DBS was undertaken after prolonged inpatient stays in 3 of 4 patients who received DBS with SAME at our centre (patient 4 with GNAO1-related dyskinetic crises, patient 11 with GABRB2, and patient 16 with UBA5). DBS enabled ICU or hospital discharge within a month in all cases. Prior to undergoing DBS, patient 11 had been hospitalised for 7 months because of a severe disabling movement disorder that required multiple medications and infusions, as documented in Supplementary Table 4.1 and 4.2. Remarkably, this patient achieved significant remission of dystonic episodes after DBS, which facilitated discharge home 1 month post-procedure. However, he passed away 15 months post-DBS as a result of refractory seizures, despite stable control of the movement disorder. Patient 16, with UBA5-related movement disorder, had a 3-month admission with SAME that continued to worsen despite medication and ITB titration. She required intravenous midazolam and ketamine sedation and intubation in intensive care. After emergent DBS, she was able to be discharged from intensive care within a week, and infusions were stopped.
Motor Scores
Structured motor scales were used to assess all patients pre- and post-implantation. Dystonia scales (Burke-Fahn-Marsden Dystonia Rating Scale Movement Subscale [BFMDRS-M] and Barry-Albright Dystonia Scale) were applied to 13 of 16 patients. Follow-up data were available for 12 of 16 children: 2 patients at 6 months (patient 11 passed away before the 12-month follow-up, and patient 16 has not yet reached 12 months post-operative), 6 patients at 12 months, and 4 patients at 2-3 years. Patient 15 was assigned pre-operative motor scores, but the stimulator was explanted before the 6-month follow-up) and only the Unified Myoclonus Rating Scale was used for 3 patients with SGCE associated myoclonus-dystonia. Individual scores are outlined in Supplementary Table 5.1–5.9. On last observation carried forward, 9 of 12 improved on BFMDRS-M (6 improved beyond the smallest detectable difference [SDD] of 27.39% 11 ) and 7 of 12 improved on the Barry-Albright Dystonia Scale (5 of 12 met the SDD of 17.72% 11 ). Patient 11 showed 100% improvement on both scales with near complete remission of motor symptoms. Patients 1 and 14 had slightly worsened scores on both.
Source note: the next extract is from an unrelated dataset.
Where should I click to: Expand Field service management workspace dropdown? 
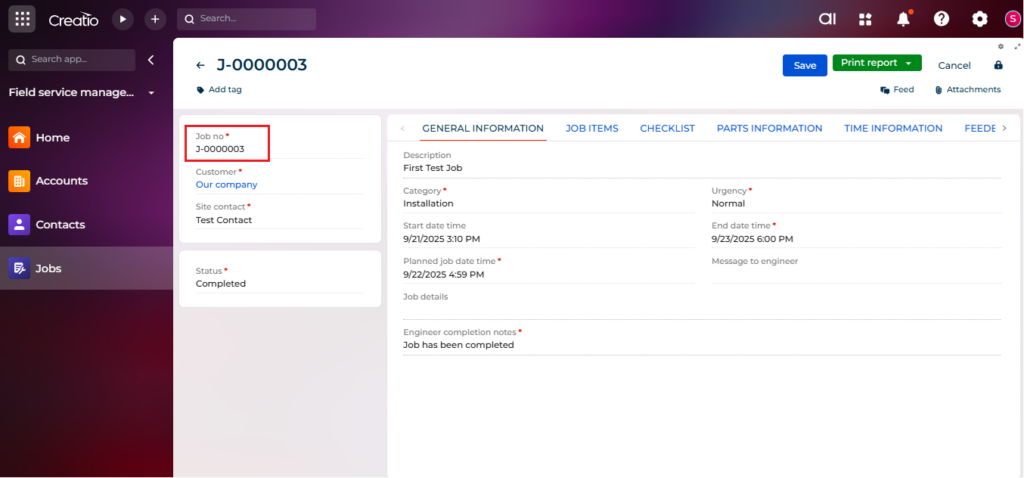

The Unified Myoclonus Rating Scale was used for 4 patients with myoclonus-dominant movement disorder (patient 5 with GNB1 and patients 7, 10, and 12 with SGCE). All showed improved scores across Unified Myoclonus Rating Scale domains by 12 months, except patient 5, who showed improved scores only at 2-year follow-up.
A structured assessment of motor proficiency was applied in 4 of 16 patients using the Bruininks-Oseretsky Test of Motor Proficiency, Second Edition (BOT-2), Short Form, following introduction of the IDT framework. The BOT-2 Short Form comprises 14 items sampled across fine manual control, manual coordination, body coordination, and strength and agility domains, yielding an age-normed standard score. As the BOT-2 is designed for children with normal to mildly impaired motor control who can follow test instructions, it could not be administered to the remaining patients because of severe motor disability or intellectual impairment. At the 12-month follow-up, 3 of 4 patients demonstrated improvement in their standard scores compared with baseline, and 2 of 4 exceeded the published minimum clinically important difference (MCID) of 6.53 points, 12 indicating clinically meaningful gains in overall motor proficiency over the study period.
Disability and Function
The Disability Subscale of the BFMDRS (BFMRDS-D) was applied to 12 suitable patients (in 3 of 16 patients, the BFMDRS-D was not used because of myoclonus-dominant phenomenology, and 1 patient was explanted before the 6-month follow-up). On last observation carried forward, 5 of 12 improved on BFMDRS-D (all met the MCID of 0.5 points 13 ) and 4 of 12 had no change. The Caregiver Priorities and Child Health Index of Life with Disabilities (CPCHILD), a measure of quality of life, was applied to 9 of 12 patients post-IDT, but only to 2 of 4 patients who underwent DBS before formation of the IDT in 2017. At last observation, 9 of 11 patients had improved on the CPCHILD (6 met the MCID of 10 points 14 ).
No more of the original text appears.